Las diferencias entre el té matcha y el té verde común: origen, cultivo, procesamiento y propiedades.
El té verde y el té matcha son dos bebidas que se obtienen de la misma planta: la Camellia sinensis. Sin embargo, tienen muchas diferencias en cuanto a su origen, cultivo, procesamiento y propiedades. ¿Quieres saber cuáles son? Te lo contamos a continuación.
Origen
El té verde es una de las bebidas más antiguas y consumidas del mundo. Se originó en China hace más de 4.000 años y se extendió por toda Asia. El té verde se produce en diferentes países como China, Japón, India o Taiwán.
El té matcha es una variedad de té verde que se originó en China en el siglo XII. Fue introducido en Japón por el monje Eisai, quien lo integró en la ceremonia del té japonesa. Hoy en día, el té matcha se produce principalmente en Japón, especialmente en la región de Uji.
Cultivo
El té verde se cultiva al sol o a la sombra parcial. Las hojas se cosechan varias veces al año según la variedad y la calidad del té. Puede provenir de diferentes variedades de la planta del té: Camellia sinensis var. sinensis o Camellia sinensis var. assamica.

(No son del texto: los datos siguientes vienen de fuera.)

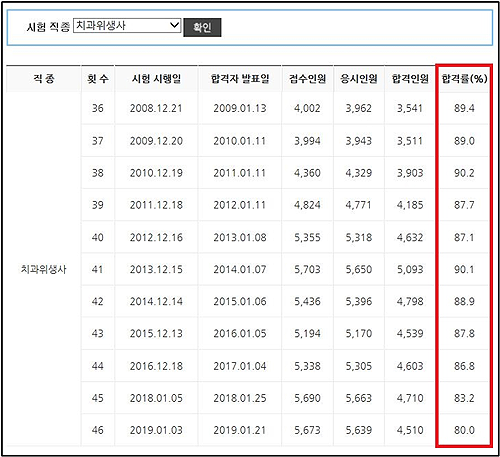
Task: Click exam date 2008.12.21 cell
Action: click(156, 108)
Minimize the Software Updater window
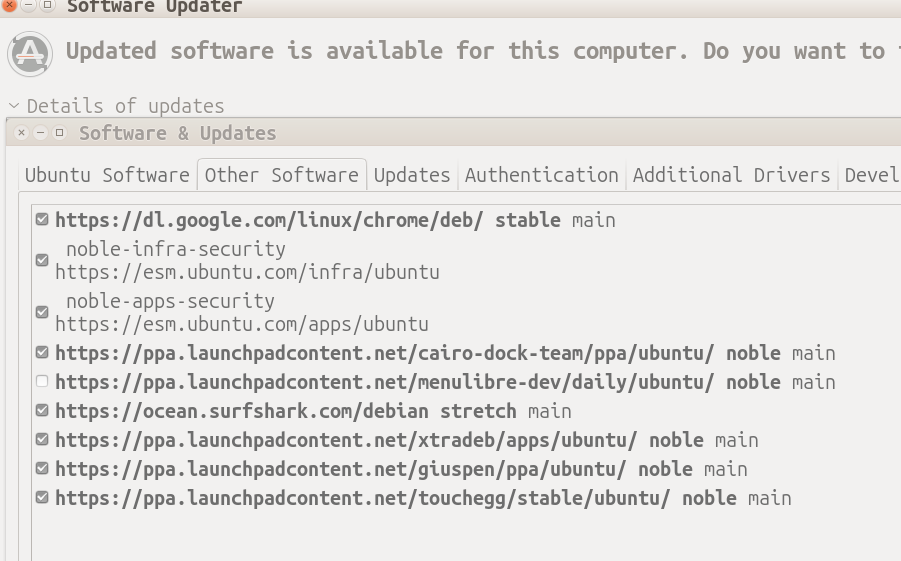This screenshot has height=561, width=901. 28,5
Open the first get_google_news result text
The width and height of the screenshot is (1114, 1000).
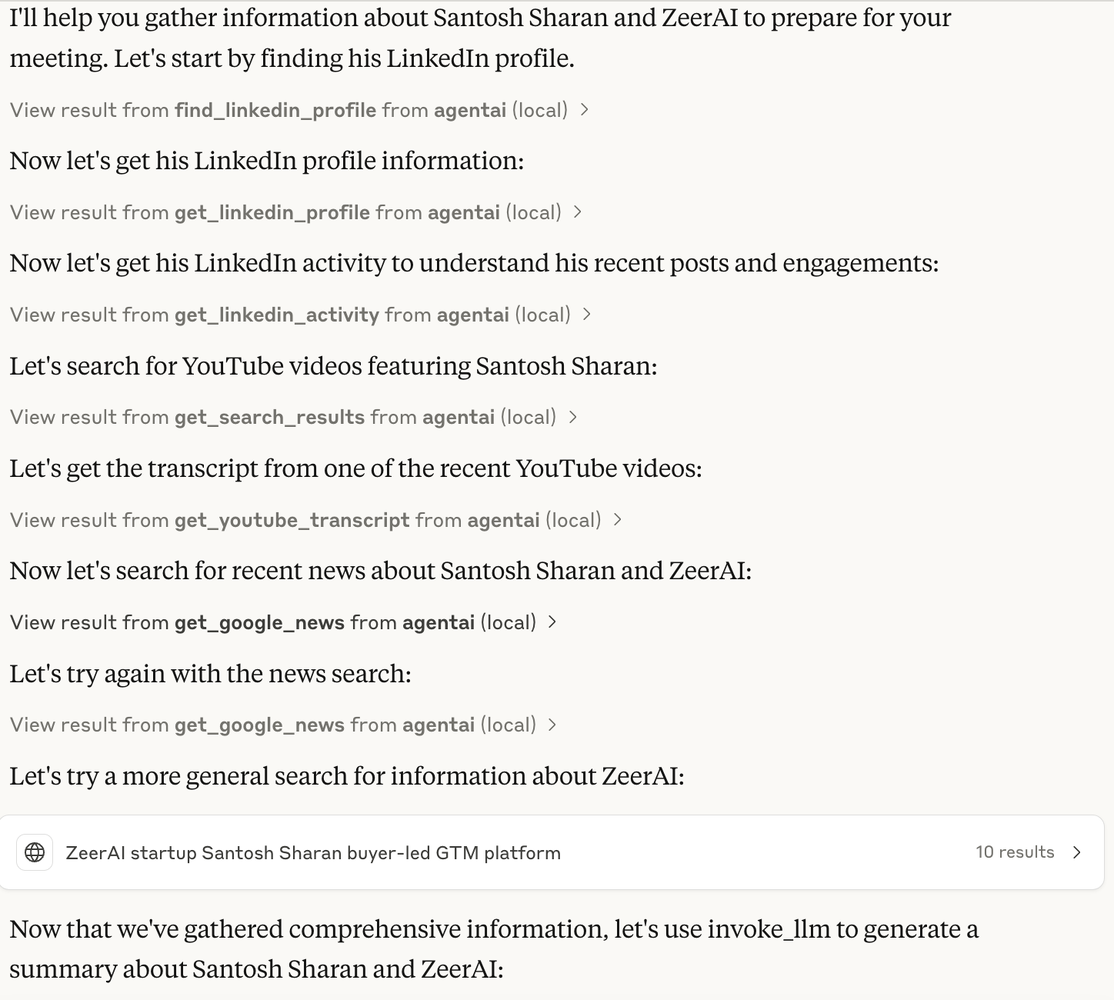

El té matcha se cultiva a la sombra durante unas tres semanas antes de la cosecha. Esto aumenta el contenido de clorofila y aminoácidos de las hojas, que adquieren un color verde intenso y un sabor dulce. El té matcha siempre proviene de la variedad Camellia sinensis var. sinensis.
Procesamiento
El té verde se procesa mediante un método que detiene la oxidación de las hojas. Las hojas se cuecen al vapor o se tuestan para desactivar las enzimas que causan el oscurecimiento. Luego se enrollan y se secan para darles forma y conservar sus propiedades.
El té matcha se procesa de una manera que preserva todo el contenido de las hojas. Las hojas se cuecen al vapor para detener la oxidación y luego se despalillan y desvenan para eliminar los tallos y las nervaduras. Esto da lugar a unos copos llamados tencha, que luego se muelen entre piedras hasta obtener un polvo fino.
Propiedades
El té verde y el té matcha comparten algunas propiedades beneficiosas para la salud debido a su alto contenido en antioxidantes, vitaminas y minerales. Ambos pueden ayudar a prevenir el cáncer, mejorar el sistema inmunológico, regular el colesterol y controlar el peso.
Sin embargo, el té matcha tiene una mayor concentración de nutrientes que el té verde porque al consumirlo ingerimos toda la hoja del té y no solo su infusión. El té matcha contiene más cafeína, L-teanina, catequinas y clorofila que el té verde, lo que le confiere propiedades estimulantes, relajantes, anticancerígenas y depurativas superiores.
Como ves, el té verde y el té matcha son dos bebidas muy diferentes aunque provengan de la misma planta. Te invitamos a probar ambas opciones y disfrutar de sus sabores únicos y sus beneficios para tu salud.